[KORTE OPDRACHT A]:
Beantwoord over de tekst over meeuwenoverlast in de haven de volgende vragen:
(i) Wat wil Deltalinqs inzetten om de meeuwen te verdrijven?
(ii) Welke drie maatregelen vormen het huidige palet?
(iii) Naar welke gebieden moeten de meeuwen worden verdreven?
[KORTE OPDRACHT B]: Schrijf de tekst over meeuwenoverlast in de Rotterdamse haven verder vanaf de laatste vraag.

SV: Vermeende meeuwenoverlast in de haven
Indiendatum: aug. 2016
Volgens ondernemersvereniging Deltalinqs wordt de Rotterdamse haven geteisterd door meeuwen. In een artikel in het AD Rotterdams dagblad van 12 augustus jongstleden valt op te maken dat de vereniging een robotvalk wil inzetten om de meeuwen te verdrijven van installaties, opslagtanks en bedrijfsgebouwen, ook om werknemers in het havengebied te beschermen tegen aanvallen van de meeuwen.
1. Stelt het college dat meeuwen overlast veroorzaken in het Rotterdamse havengebied? Indien ja en indien voorradig, is het college bereid de Raad een overzicht te doen toekomen van:
- De schade (uitgedrukt in €€€) die meeuwen de afgelopen vijf jaar hebben veroorzaakt;
- Het aantal geregistreerde aanvallen van meeuwen op werknemers in de afgelopen vijf jaar?
2. Welke meeuwensoorten veroorzaken volgens het college de vermeende overlast, indien zij stelt dat overlast voorkomt?
Het huidige palet aan maatregelen (verjagen met honden, het onder water zetten van percelen, gebruik van netten) schijnt niet te werken. De robotvalk is het nieuwste speeltje van Deltalinqs om vermeende meeuwenoverlast een halt toe te roepen. Het doel is om de meeuwen te verdrijven naar de kust en duingebieden.
3. Weet het college waarom het huidige palet aan maatregelen niet heeft gewerkt?
4. Denkt het college dat de robotvalk effectief zal blijken in het tegengaan van meeuwenoverlast in de Rotterdamse haven? Indien ja, waarom?
5. Denkt het college dat de meeuwen daadwerkelijk hun heil zullen zoeken aan de kust en in duingebieden, en bijvoorbeeld niet in bewoond gebied? Indien ja, waarom?

[VASTGELEGDE GEGEVENS]:
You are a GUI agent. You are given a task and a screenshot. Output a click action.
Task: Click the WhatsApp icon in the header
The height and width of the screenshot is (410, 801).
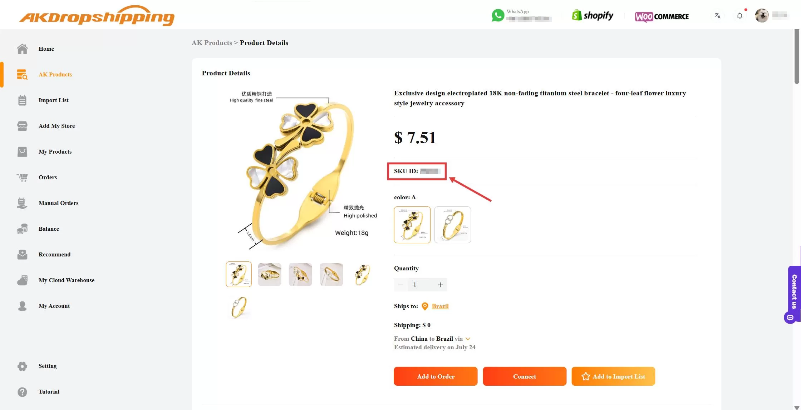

[UITWERKING OPDRACHT A]:
(i) Een robotvalk.
(ii) Verjagen met honden, het onder water zetten van percelen en het gebruik van netten.
(iii) Naar de kust en duingebieden.

[UITWERKING OPDRACHT B]:
6. Zijn omliggende gemeenten zoals Vlaardingen, Maassluis, Westland, Oost-Voorne, Brielle en Nissewaard volgens het college geraadpleegd in het voornemen van Deltalinqs de meeuwen te verdrijven uit het havengebied? Indien ja, staan deze gemeenten positief tegenover de plannen? Indien nee, acht het college het opportuun deze gemeenten te raadplegen over de vernieuwde aanpak van vermeende meeuwenoverlast?
7. Weet het college of de Dierenbescherming Rijnmond of Bureau Stadsnatuur Rotterdam zijn geraadpleegd in het voornemen van Deltalinqs de meeuwen te verdrijven uit het havengebied? Indien ja, staan deze gemeenten positief tegenover de plannen? Indien nee, acht het college het opportuun deze organisaties te raadplegen over de vernieuwde aanpak van vermeende meeuwenoverlast?
De gemeente Rotterdam is grootaandeelhouder van het Havenbedrijf Rotterdam (HbR). Het HbR vergunt percelen aan bedrijven die zich in de Rotterdamse haven willen vestigen.
8. Hoe wordt vermeende overlast van meeuwen besproken tijdens de jaarlijkse aandeelhoudersvergadering van het HbR?
9. Draagt het HbR volgens het college in enige vorm bij aan de aanpak van vermeende meeuwenoverlast, bijvoorbeeld door manuren, apparatuur of geld beschikbaar te stellen? Indien ja, is het leveren van een bijdrage bespreekbaar /amendeerbaar tijdens de jaarlijkse aandeelhoudersvergadering?
10. Heeft het college zicht op de uitgaven van het tegengaan van vermeende meeuwenoverlast? Indien ja, wat is er de afgelopen vijf jaar jaarlijks uitgegeven aan het tegengaan van overlast? Indien nee, waarom niet?
11. Over welke middelen beschikt het HbR om voor bedrijven huisregels op te stellen over het nemen van maatregelen ten behoeve van de aanpak van vermeende meeuwenoverlast?
De gemeente Rotterdam beschikt over een Nota dierenwelzijn. In de nota wordt alleen gesproken over de aanwezigheid van meeuwen in bewoond gebied, zich derhalve richting op het niet voeren van meeuwen om zo vermeende overlast tegen te gaan. Vermeende overlast van meeuwen in de haven blijft onvermeld.
12. Acht het college het zinvol in de Nota dierenwelzijn een paragraaf te wijden aan het tegengaan van vermeende meeuwenoverlast in de haven, om zo te beschikken over beleid als vermeende overlast ter sprake komt? Indien nee, waarom niet?
Meeuwen horen thuis in de haven. Ze waren er ook het eerst, nog voordat natuurgebied De Beer werd omgeploegd voor industriële activiteiten. Het is dus ook niet gek dat meeuwen broeden, foerageren en rondvliegen in het havengebied. Wel is het gek dat dit als overlastgevend wordt ervaren. De natuur is veerkrachtig en laat zich niet zomaar wegpesten.
13. Vindt het college dat meeuwen thuis horen in het havengebied? Indien nee, hoe verklaart zij de aanhoudende aanwezigheid van de meeuwen?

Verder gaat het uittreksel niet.